The FDA has granted a regular approval to enfortumab vedotin-ejfv and has expanded the agent's indication to include adult patients with locally advanced or metastatic urothelial cancer who are ineligible for cisplatin-containing chemotherapy and who have received 1 or more prior lines of therapy.
The FDA has granted a regular approval to enfortumab vedotin-ejfv (Padcev) and has expanded the agent's indication to include adult patients with locally advanced or metastatic urothelial cancer who are ineligible for cisplatin-containing chemotherapy and who have received 1 or more prior lines of therapy.1,2
The conversion from the accelerated approval to a regular approval was supported by 2 supplemental biologics license applications that included data from the phase 3 EV-301 trial (NCT03474107).

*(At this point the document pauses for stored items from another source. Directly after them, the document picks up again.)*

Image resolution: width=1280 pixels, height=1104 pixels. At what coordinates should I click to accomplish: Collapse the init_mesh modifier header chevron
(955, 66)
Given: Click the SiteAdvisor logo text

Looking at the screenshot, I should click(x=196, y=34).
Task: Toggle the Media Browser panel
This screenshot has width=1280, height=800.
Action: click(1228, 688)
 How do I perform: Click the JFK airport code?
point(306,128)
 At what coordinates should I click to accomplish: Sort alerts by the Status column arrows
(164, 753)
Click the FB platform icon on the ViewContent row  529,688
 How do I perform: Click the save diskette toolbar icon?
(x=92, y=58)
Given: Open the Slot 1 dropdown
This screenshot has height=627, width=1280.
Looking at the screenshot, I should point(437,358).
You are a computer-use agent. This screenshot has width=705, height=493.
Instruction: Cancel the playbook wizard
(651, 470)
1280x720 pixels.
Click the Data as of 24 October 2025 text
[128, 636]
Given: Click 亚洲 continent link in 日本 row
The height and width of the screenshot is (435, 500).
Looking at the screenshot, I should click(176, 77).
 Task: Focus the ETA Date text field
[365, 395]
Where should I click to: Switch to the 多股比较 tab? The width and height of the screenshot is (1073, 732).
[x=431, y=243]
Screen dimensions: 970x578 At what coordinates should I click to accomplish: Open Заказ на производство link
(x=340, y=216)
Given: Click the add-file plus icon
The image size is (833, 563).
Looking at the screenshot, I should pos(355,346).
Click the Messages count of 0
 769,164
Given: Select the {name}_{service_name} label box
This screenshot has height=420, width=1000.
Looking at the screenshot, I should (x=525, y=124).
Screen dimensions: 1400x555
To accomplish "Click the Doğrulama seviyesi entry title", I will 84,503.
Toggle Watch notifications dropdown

Results from the trial indicated that at the time of the prespecified interim analysis, the median overall survival (OS) in those who received the ADC was 12.9 months (95% CI, 10.6-15.2) vs 9.0 months (95% CI, 8.1-10.7) with chemotherapy (HR, 0.70; 95% CI, 0.56-0.89; P = .001); this translated to a 3.9-month benefit with enfortumab vedotin in patients with locally advanced or metastatic urothelial cancer who received prior treatment with a platinum-based chemotherapy and a PD-1 inhibitor.
“With [enfortumab vedotin], for the first time, physicians can treat advanced urothelial cancer following treatment with a platinum-containing therapy and immunotherapy using an FDA-approved therapy that has demonstrated an OS benefit compared with chemotherapy," Andrew Krivoshik, MD, PhD, senior vice president and Oncology Therapeutic Area Head at Astellas Pharma Inc., stated in a press release.
The open-label, multicenter phase 3 EV-301 trial was required to confirm the clinical benefit that supported the accelerated approval. A total of 608 patients with locally advanced or metastatic urothelial cancer who had previously received a PD-1 or PD-L1 inhibitor and platinum-based chemotherapy were enrolled to the trial.
Participants were randomized 1:1 to receive the antibody-drug conjugate (ADC) at a dose of 1.24 mg/kg on days 1, 8, and 15 of a 28-day treatment cycle (n = 301) or investigator's choice of single-agent chemotherapy in the form of docetaxel, paclitaxel, or vinflunine (n = 307).
The primary end point of the trial was OS, and important secondary end points comprised investigator-assessed progression-free survival and overall response rate (ORR) per RECIST v1.1 criteria.
Additional findings from the trial showed that the median PFS was 5.6 months (95% CI, 5.3-5.8) in the investigative arm and 3.7 months (95% CI, 3.5-3.9) in the control arm (HR, 0.62; 95% CI, 0.51-0.75; P <.0001). Additionally, enfortumab vedotin elicited an ORR of 40.6% (95% CI, 34.9%-46.5%) in this population vs 17.9% (95% CI, 13.7%-22.8%) with chemotherapy (P <.0001).
Previously, in December 2019, the regulatory agency granted an accelerated approval to enfortumab vedotin for use in adult patients with locally advanced or metastatic urothelial cancer who have received a prior PD-1/L1 inhibitor and a platinum-containing chemotherapy either before or after surgery, or in a locally advanced or metastatic urothelial cancer setting.3
The decision had been supported by data from the phase 2 EV-201 trial (NCT03219333), which examined the efficacy of the agent in a total of 125 patients with locally advanced or metastatic urothelial cancer who previously received a PD-1 or PD-L1 inhibitor and were not candidates for cisplatin-containing chemotherapy.
For this trial, the primary end point was confirmed ORR per blinded independent central review. The secondary efficacy end point was duration of response (DOR).
Results indicated that the ADC induced an ORR of 44% (95% CI, 35.1%-53.2%) in patients with locally advanced or metastatic urothelial cancer; this included a 12% complete response rate and a 32% partial response rate. The estimated median DOR with the agent was 7.6 months (95% CI, 6.3–not estimable [NE]).3
Among 89 patients who comprised cohort 2 of the trial, the confirmed ORR was 51% (95% CI, 39.8%-61.3%); this included a CR rate of 22%. The median DOR in this population was 13.8 months (95% CI, 6.4–NE).2
Regarding safety, the most frequent toxicities, including laboratory abnormalities, comprised rash, increased aspartate aminotransferase, increased glucose, increased creatinine, fatigue, peripheral neuropathy, decreased lymphocytes, alopecia, decreased appetite, decreased hemoglobin, and diarrhea.
Additional common adverse reactions include decreased sodium, nausea, pruritus, decreased phosphate, dysgeusia, increased alanine aminotransferase, anemia, decreased albumin, decreased neutrophils, increased urate, increased lipase, decreased platelets, reduced weight, and dry skin.